A. It’s unclear at the moment whether this will create a new type of for-profit player, because for a long time there have been for-profit companies that have sold services to universities. As a result of the trend of modularization — or unbundling — in higher education, different entities partner with universities to deliver different parts of the educational experience. The first such relationships were on the back end of education around IT support and financial operations. Increasingly those relationships have moved toward the front end in areas such as food service and dormitories, and now more recently they have moved into the academic core, which is new. These partnerships could be the critical catalysts that the higher education experience may need to become truly unbundled. But as the recent experience with Altius and Tiffin College showcases, it’s not clear that accreditors will allow that to occur so easily.
Q. Should lawmakers or accreditors set limits on which elements of the core academic enterprise nonprofit colleges can outsource?

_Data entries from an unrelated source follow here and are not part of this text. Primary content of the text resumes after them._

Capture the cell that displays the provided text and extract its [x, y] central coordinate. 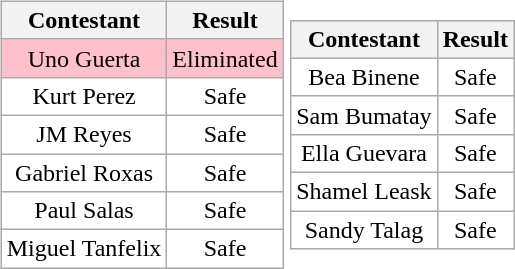
Miguel Tanfelix [84, 249]
Sandy Talag [364, 230]
Kurt Perez [84, 96]
Uno Guerta [84, 58]
Sam Bumatay [364, 115]
Eliminated [225, 58]
Paul Salas [84, 211]
Ella Guevara [364, 153]
Bea Binene [364, 77]
Shamel Leask [364, 192]
Gabriel Roxas [84, 173]
JM Reyes [84, 134]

A. No. Focusing regulations on inputs — what resources a college uses or how it uses them — inhibits innovation and does not serve students well. Instead the regulatory focus should be on productivity around outcomes that improve students’ lives and empower students to make smarter decisions. Regulations should not discriminate based on tax status.
Q. What advantages do major for-profits have in navigating potential disruptions to higher education? What disadvantages?
A. Our studies of disruptive innovation have shown clearly that successful for-profits are very vulnerable to disruption, as it is the pursuit of profit that causes them to be disrupted. It is therefore unlikely that existing major for-profits have any significant advantages in navigating potential disruptions to higher education — and arguably possess some disadvantages. The key to navigating disruption is being able to set up an autonomous business model that is unconstrained from the legacy of fixed costs and processes of the existing organization and therefore can create an innovative business model that seizes new market opportunity disruptions. That said, because public colleges and universities often do not empower a leader with being able to make the critical moves necessary to set up this autonomous organization — as there are many competing power centers in traditional colleges and universities — it’s possible that a for-profit entity with strong leadership would have a better ability to make this kind of a bold move.
Q. Do start-up for-profits have an advantage over start-up nonprofits in driving change?
A. On average, start-up for-profits likely have an advantage in driving disruptive change over start-up nonprofits because it’s far easier for them to attract capital and scale once they have a proven business model, whereas nonprofits spend far more of their time and resources on raising money. One of the challenges for-profits are currently facing, however, is that because venture capitalists are increasingly prizing quick exits in three- to five-year time frames and are not investing capital that is patient for growth but impatient for profit, it is currently harder to raise capital that is patient enough to create disruptive innovations, which can take around eight years or so before they start to produce tangible financial results.